**ACTIVITY:** Looking at the data below, count the lines that contain the string "Choose". Write only the total.
── RECORDS FOR THIS TASK ──
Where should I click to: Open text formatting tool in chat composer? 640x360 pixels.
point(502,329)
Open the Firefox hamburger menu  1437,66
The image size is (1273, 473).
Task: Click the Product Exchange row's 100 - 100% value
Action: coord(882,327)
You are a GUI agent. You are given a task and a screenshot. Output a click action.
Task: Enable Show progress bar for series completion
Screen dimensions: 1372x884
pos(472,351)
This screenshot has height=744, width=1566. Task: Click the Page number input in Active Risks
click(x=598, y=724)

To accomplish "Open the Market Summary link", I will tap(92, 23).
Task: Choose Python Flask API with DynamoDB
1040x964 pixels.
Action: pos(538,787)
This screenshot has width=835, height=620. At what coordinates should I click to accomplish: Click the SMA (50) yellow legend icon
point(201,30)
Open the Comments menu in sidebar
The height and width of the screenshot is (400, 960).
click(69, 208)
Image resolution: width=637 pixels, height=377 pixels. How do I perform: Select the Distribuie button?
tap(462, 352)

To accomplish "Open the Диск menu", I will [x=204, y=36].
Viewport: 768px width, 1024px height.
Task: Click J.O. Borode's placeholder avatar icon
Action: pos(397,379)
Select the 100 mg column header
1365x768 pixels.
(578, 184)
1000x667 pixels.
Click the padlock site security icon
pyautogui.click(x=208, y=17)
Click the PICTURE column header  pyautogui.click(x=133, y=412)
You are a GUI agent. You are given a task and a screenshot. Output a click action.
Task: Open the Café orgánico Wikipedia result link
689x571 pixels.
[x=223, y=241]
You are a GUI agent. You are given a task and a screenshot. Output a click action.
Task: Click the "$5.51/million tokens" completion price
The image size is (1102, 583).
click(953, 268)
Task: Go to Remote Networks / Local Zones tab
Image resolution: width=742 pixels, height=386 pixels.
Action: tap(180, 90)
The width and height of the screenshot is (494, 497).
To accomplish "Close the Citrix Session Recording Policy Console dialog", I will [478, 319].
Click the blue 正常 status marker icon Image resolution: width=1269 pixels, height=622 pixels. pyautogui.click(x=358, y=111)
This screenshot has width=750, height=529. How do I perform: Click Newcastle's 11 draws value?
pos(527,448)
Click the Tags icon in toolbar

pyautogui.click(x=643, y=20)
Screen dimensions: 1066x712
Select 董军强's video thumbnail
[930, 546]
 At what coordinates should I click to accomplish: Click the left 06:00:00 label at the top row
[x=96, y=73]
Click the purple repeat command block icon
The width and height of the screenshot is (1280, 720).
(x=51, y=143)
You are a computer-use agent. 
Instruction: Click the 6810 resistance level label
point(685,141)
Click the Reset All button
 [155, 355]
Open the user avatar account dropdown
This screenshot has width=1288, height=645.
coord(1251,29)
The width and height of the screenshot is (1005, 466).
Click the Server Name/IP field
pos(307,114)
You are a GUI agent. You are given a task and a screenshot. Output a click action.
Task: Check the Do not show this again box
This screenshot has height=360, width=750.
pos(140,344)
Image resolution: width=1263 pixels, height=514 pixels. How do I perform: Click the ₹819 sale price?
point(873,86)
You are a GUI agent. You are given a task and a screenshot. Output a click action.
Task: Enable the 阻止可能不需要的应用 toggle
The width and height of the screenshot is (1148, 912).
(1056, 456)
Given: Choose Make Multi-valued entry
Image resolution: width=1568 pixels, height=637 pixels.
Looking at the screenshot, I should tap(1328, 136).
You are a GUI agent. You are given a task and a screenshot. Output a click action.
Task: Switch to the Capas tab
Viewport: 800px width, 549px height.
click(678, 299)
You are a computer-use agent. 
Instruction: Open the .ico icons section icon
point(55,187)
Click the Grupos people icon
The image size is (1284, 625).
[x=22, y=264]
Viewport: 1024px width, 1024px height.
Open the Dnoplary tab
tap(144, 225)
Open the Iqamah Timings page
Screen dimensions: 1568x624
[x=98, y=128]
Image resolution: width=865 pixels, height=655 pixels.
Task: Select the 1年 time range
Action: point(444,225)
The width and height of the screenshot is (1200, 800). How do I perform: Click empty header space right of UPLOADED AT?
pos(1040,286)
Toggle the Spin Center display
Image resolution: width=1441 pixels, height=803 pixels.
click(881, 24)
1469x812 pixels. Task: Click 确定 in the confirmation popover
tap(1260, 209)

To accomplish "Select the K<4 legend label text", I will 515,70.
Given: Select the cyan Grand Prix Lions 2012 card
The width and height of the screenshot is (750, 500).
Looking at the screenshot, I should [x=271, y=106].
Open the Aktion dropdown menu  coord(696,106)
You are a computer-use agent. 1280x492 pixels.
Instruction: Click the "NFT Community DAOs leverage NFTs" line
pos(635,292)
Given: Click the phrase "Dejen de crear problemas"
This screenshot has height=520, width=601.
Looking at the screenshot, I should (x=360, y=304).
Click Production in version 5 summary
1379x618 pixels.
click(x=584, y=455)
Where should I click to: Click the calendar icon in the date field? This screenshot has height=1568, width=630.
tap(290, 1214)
───
**TASK RESULT:** 2